但是，我刚刚从 Echo 中得到一个错误 -- 这个函数 on_session_ended 从未被输入过。

那么如何在Amazon Echo上进行错误捕获和处理呢？

更新 1： 我将带有自定义槽的话语数量和意图数量减少为一个。现在用户应该只说 A、B、C 或 D。如果他们说的不是这个，那么意图仍然会被触发，但没有槽值。因此，我可以根据插槽值是否存在进行一些错误检查。但是，这似乎不是最好的方法。当我尝试添加没有插槽和相应话语的意图时，任何与我的意图都不匹配的内容都默认为这个新意图。我该如何解决这些问题？

更新 2：这是我的代码的一些相关部分。

意图处理程序：

def lambda_handler(event, context):
    print("Python START -------------------------------")
    print("event.session.application.applicationId=" +
          event['session']['application']['applicationId'])

    if event['session']['new']:
        on_session_started({'requestId': event['request']['requestId']},
                           event['session'])

    if event['request']['type'] == "LaunchRequest":
        return on_launch(event['request'], event['session'])
    elif event['request']['type'] == "IntentRequest":
        return on_intent(event['request'], event['session'])
    elif event['request']['type'] == "SessionEndedRequest":
        return on_session_ended(event['request'], event['session'])


def on_session_started(session_started_request, session):
    print("on_session_started requestId=" + session_started_request['requestId']
          + ", sessionId=" + session['sessionId'])


def on_launch(launch_request, session):
    """ Called when the user launches the skill without specifying what they want """
    print("on_launch requestId=" + launch_request['requestId'] +
          ", sessionId=" + session['sessionId'])
    # Dispatch to your skill's launch
    return create_new_user()


def on_intent(intent_request, session):
    """ Called when the user specifies an intent for this skill """

    print("on_intent requestId=" + intent_request['requestId'] +
          ", sessionId=" + session['sessionId'])

    intent = intent_request['intent']
    intent_name = intent['name']
    attributes = session["attributes"] if 'attributes' in session else None
    intent_slots = intent['slots'] if 'slots' in intent else None

    # Dispatch to skill's intent handlers

    # TODO : Authenticate users
    #   TODO : Start session in a different spot depending on where user left off

    if intent_name == "StartQuizIntent":
        return create_new_user()

    elif intent_name == "AnswerIntent":
        return get_answer_response(intent_slots, attributes)

    elif intent_name == "TestAudioIntent":
        return get_audio_response()

    elif intent_name == "AMAZON.HelpIntent":
        return get_help_response()

    elif intent_name == "AMAZON.CancelIntent":
        return get_session_end_response()

    elif intent_name == "AMAZON.StopIntent":
        return get_session_end_response()

    else:
        return get_session_end_response()


def on_session_ended(session_ended_request, session):
    """
    Called when the user ends the session.
    Is not called when the skill returns should_end_session=true
    """
    print("on_session_ended requestId=" + session_ended_request['requestId'] +
          ", sessionId=" + session['sessionId'])
    return get_session_end_response()

然后我们有了实际调用的函数和响应生成器。

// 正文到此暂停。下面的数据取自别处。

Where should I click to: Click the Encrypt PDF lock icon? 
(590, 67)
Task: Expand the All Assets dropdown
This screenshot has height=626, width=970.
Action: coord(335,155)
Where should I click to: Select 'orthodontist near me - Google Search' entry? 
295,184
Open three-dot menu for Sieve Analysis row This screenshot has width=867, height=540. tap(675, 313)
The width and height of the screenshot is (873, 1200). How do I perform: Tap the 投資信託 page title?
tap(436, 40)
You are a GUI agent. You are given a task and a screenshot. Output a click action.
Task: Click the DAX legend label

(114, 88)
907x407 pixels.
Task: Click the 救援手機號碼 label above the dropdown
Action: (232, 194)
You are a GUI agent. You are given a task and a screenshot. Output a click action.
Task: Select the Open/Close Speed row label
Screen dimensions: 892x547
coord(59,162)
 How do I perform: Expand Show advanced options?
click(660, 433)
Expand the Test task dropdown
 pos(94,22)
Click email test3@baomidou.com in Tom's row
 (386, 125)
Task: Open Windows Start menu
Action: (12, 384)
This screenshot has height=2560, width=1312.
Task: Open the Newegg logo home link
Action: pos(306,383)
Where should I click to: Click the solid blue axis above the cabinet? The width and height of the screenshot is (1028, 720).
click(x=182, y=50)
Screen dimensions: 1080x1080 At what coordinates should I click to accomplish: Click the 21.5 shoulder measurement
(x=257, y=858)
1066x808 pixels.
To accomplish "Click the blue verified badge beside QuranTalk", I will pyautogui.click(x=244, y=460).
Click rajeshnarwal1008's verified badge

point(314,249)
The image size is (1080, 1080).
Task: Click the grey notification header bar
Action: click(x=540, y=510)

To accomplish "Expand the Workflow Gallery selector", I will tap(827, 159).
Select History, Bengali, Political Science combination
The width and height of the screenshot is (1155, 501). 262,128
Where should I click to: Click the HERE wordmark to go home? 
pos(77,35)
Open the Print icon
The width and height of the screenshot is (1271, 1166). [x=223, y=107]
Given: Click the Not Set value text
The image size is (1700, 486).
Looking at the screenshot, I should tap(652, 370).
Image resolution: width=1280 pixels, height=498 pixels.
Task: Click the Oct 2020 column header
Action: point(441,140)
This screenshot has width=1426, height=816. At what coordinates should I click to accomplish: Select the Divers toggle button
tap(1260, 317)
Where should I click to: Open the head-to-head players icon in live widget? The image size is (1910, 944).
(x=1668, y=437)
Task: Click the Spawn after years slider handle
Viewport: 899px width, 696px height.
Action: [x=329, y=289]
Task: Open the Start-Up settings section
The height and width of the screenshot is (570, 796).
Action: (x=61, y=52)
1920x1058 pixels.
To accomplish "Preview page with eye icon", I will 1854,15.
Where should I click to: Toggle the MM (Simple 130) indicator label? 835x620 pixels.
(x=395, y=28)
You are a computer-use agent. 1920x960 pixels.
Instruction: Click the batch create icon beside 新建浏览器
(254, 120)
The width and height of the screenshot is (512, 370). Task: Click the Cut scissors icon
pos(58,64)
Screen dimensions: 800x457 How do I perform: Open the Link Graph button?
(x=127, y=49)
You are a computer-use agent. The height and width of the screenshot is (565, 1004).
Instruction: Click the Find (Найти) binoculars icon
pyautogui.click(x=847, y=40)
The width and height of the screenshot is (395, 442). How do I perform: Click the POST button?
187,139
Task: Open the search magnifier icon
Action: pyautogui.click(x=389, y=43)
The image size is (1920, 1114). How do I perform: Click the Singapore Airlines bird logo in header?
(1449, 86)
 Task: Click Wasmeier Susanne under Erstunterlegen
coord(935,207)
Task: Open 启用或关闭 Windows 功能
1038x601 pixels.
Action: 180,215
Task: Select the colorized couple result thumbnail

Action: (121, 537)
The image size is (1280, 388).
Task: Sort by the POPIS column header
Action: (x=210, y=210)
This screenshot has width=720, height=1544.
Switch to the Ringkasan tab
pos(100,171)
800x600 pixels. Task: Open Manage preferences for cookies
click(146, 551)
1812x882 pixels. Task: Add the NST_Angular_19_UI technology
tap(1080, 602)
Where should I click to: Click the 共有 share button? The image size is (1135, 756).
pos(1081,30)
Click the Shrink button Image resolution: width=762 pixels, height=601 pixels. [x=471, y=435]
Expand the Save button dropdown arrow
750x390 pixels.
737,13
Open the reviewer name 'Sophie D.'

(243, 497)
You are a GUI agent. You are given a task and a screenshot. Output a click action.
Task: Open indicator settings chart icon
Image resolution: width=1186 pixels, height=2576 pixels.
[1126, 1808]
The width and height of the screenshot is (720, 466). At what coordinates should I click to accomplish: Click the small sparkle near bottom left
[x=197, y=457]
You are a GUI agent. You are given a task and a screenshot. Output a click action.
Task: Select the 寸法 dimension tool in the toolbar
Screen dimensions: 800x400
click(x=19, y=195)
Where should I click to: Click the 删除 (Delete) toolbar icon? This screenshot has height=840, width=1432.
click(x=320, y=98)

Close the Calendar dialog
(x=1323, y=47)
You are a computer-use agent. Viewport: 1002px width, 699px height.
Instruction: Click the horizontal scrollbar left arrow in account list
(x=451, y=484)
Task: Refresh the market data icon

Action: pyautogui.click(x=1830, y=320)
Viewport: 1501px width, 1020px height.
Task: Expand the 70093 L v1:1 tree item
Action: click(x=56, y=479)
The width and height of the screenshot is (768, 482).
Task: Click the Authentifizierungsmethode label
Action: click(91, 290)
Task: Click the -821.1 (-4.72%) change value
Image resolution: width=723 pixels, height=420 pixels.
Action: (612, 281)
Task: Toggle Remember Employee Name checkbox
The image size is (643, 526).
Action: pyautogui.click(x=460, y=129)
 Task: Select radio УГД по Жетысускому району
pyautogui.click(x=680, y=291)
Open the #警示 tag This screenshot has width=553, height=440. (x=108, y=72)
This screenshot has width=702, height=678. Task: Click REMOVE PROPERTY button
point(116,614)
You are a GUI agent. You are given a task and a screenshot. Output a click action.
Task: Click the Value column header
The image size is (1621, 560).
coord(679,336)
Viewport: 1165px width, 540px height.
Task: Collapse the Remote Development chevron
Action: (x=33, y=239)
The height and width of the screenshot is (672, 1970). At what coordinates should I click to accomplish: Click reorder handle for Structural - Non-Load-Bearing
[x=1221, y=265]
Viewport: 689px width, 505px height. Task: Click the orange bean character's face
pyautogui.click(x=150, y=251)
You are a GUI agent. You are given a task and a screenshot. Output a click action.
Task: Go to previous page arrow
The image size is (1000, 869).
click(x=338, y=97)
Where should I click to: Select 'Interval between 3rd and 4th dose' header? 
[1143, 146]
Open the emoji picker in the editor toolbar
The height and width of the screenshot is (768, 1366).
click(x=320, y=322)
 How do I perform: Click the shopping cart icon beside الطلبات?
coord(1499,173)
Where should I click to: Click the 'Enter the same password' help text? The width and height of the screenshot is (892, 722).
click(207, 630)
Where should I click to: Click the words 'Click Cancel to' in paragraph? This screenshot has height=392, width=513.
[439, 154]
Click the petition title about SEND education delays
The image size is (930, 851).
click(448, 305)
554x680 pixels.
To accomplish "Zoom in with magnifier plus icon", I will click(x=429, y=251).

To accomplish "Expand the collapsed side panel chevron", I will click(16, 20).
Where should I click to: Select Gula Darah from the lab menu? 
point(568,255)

我已经编辑了一些隐私代码。我还没有建立所有的显示响应文本字段并且有一些硬编码的 uid，所以我还不必担心身份验证。

# --------------- Functions that control the skill's behavior ------------------

####### GLOBAL SETTINGS ########
utility_background_image = "https://i.imgur.com/XXXX.png"


def get_welcome_response():
    """ Returns the welcome message if a user invokes the skill without specifying an intent """
    session_attributes = {}
    card_title = ""
    speech_output = ("Hello and welcome ... quiz .... blah blah ...")
    reprompt_text = "Ask me to start and we will begin the test!"
    should_end_session = False

    # visual responses
    primary_text = ''  # TODO
    secondary_text = ''  # TODO

    return build_response(session_attributes,
                          build_speechlet_response(card_title, speech_output, reprompt_text,
                                                   should_end_session,
                                                   build_display_response(utility_background_image,
                                                                          card_title, primary_text,
                                                                          secondary_text)))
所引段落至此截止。